Кит осторожно уселся на диван-качалку.
— Значит, мы смотрим на Йорка совершенно одинаковыми глазами, — произнес он. Неужели происходит именно это? Неужели он смотрит на Йорка глазами Глории? — И слюни.
— И слюни. И сыр…Я, разумеется, потому и продлила свое… э-э… заболевание. Чтобы не ложиться под него еще день-другой. Но еще немного — и переборщила бы. Его послушать, так я болею уже не первый месяц.
— Не первый месяц?
— С тех пор как выпила тот бокал шампанского. Помнишь? И была застукана за шашнями с ватерполистом-профессионалом. — Она покачала головой, медленно и серьезно. — Никогда себе этого не прощу. Никогда. Это было до того на меня не похоже.
— Шашни с ватерполистом-профессионалом?
— Нет. То, что застукали. То есть просто неслыханное дело.
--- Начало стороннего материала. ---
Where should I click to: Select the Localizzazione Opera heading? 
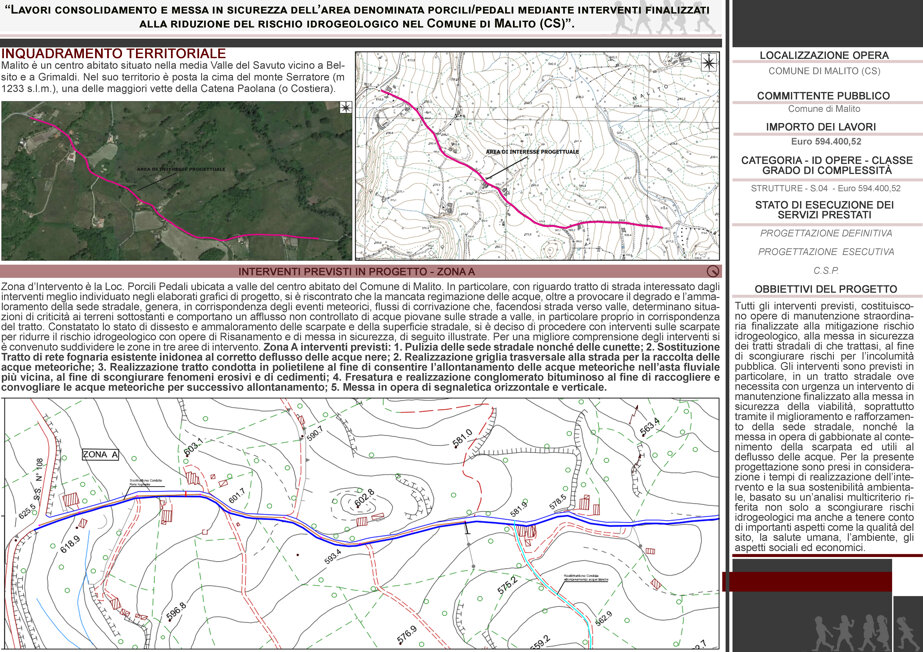pyautogui.click(x=824, y=55)
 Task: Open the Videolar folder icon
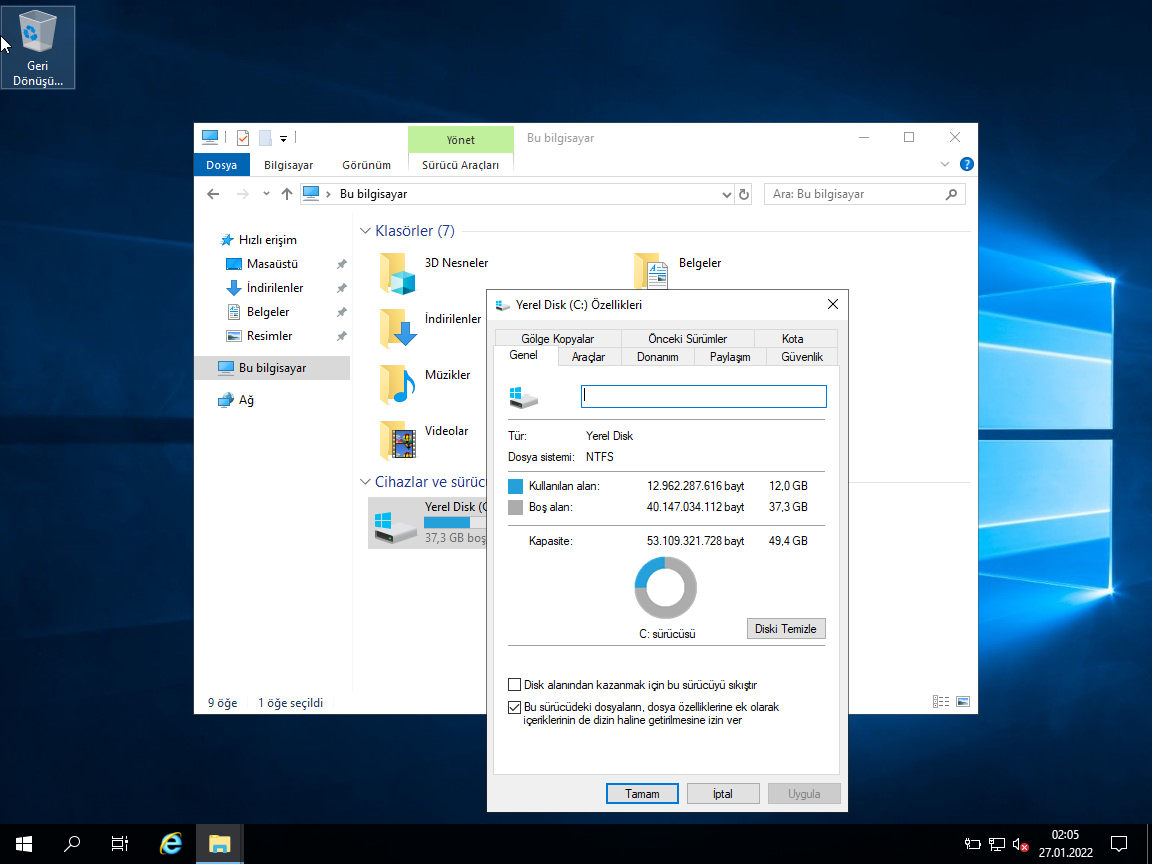[x=397, y=440]
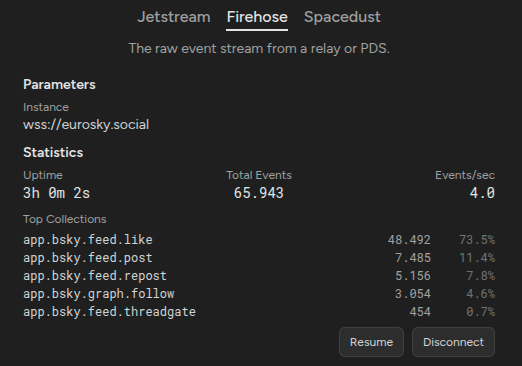Click the app.bsky.feed.repost collection entry
522x366 pixels.
(259, 276)
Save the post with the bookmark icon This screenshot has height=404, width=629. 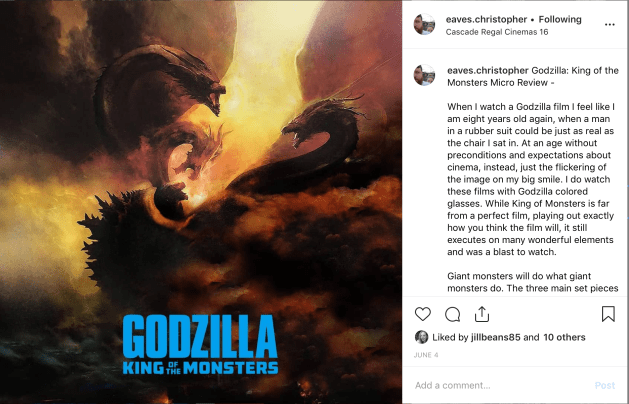[608, 314]
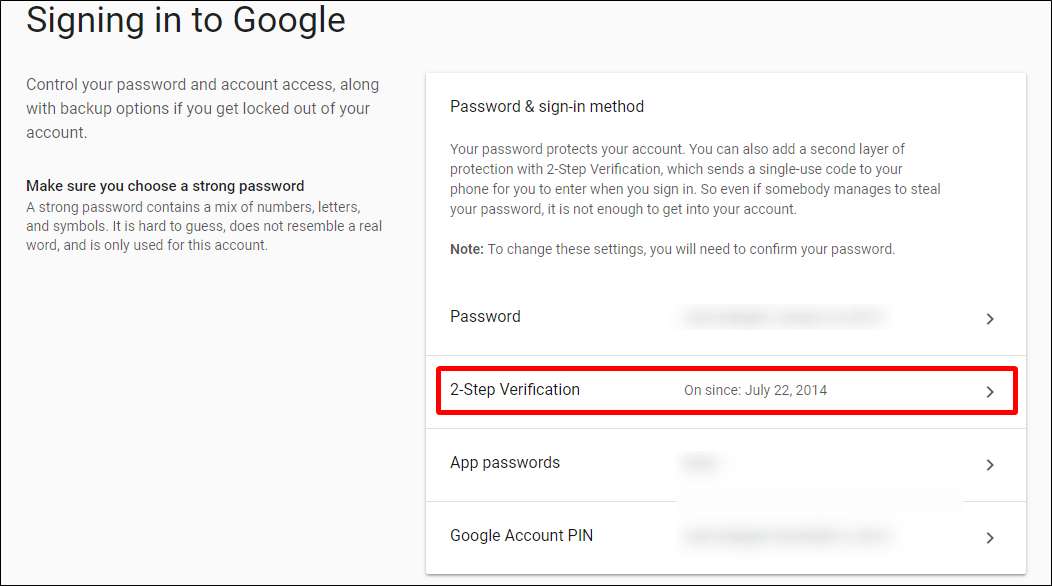This screenshot has height=586, width=1052.
Task: Click the blurred value beside Google Account PIN
Action: (x=784, y=537)
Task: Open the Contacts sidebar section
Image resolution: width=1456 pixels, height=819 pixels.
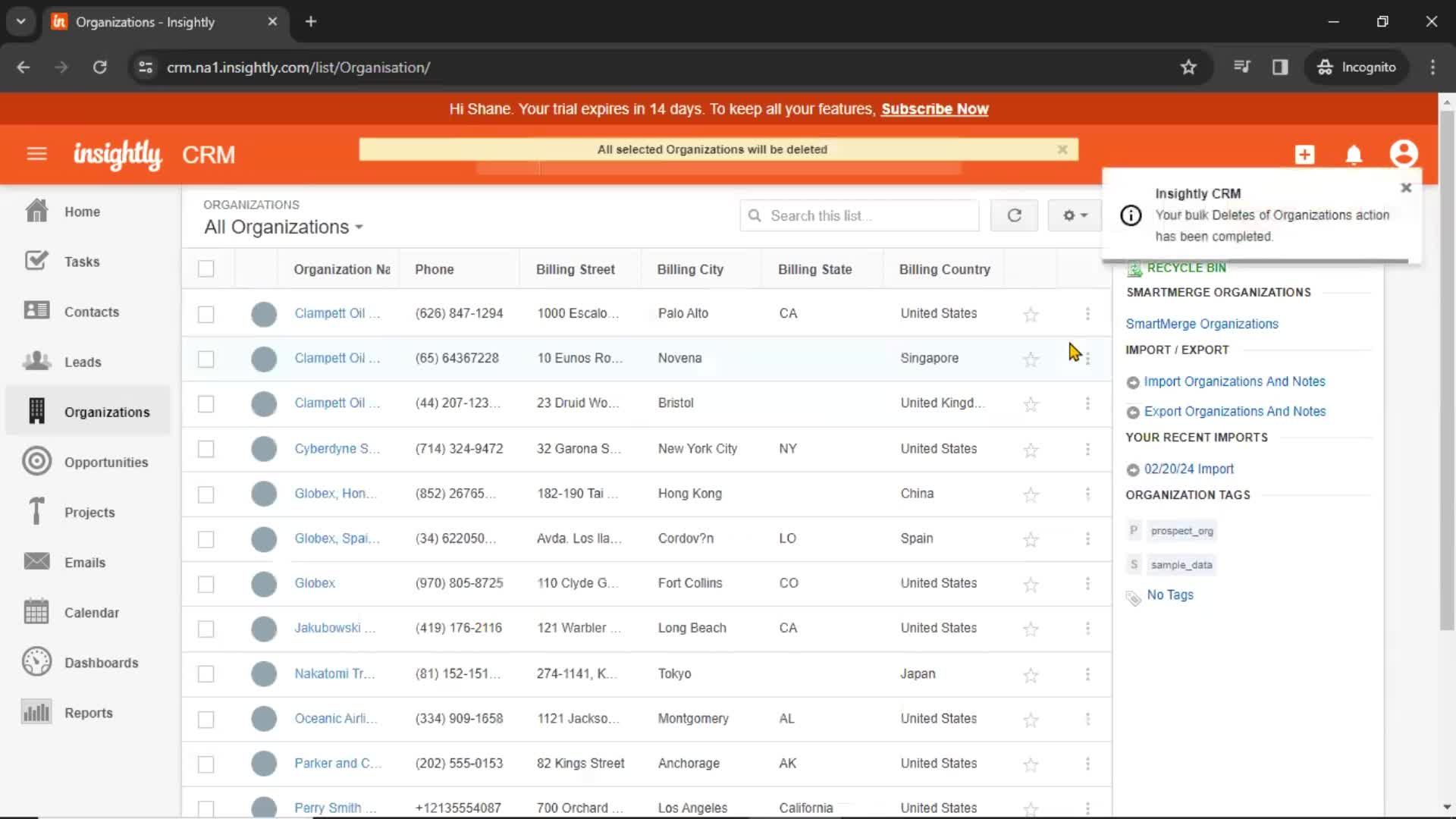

Кит продолжал раскачиваться на диване-качалке. Казалось, не было причин не спросить (потому что теперь все было дозволено):
— И как он? Там, наверху, в апартаментах?
Глория потянулась за очередной фигурной деталью, очередным обрезком бархата.
— Так же, как и везде. Йорк — зануда. А зануды не слушают… Хотела было сказать, что он не так уж и плох в постели, когда крепко спит. Но он храпит, конечно. Он как большой белый кит. И все подушки от него промокают.
— И все-таки. Ладно тебе. Что это, свидание вслепую, что ли? И потом, вы вроде жениться собираетесь? В общем, мне кажется, у старины Йорка есть свои привлекательные стороны.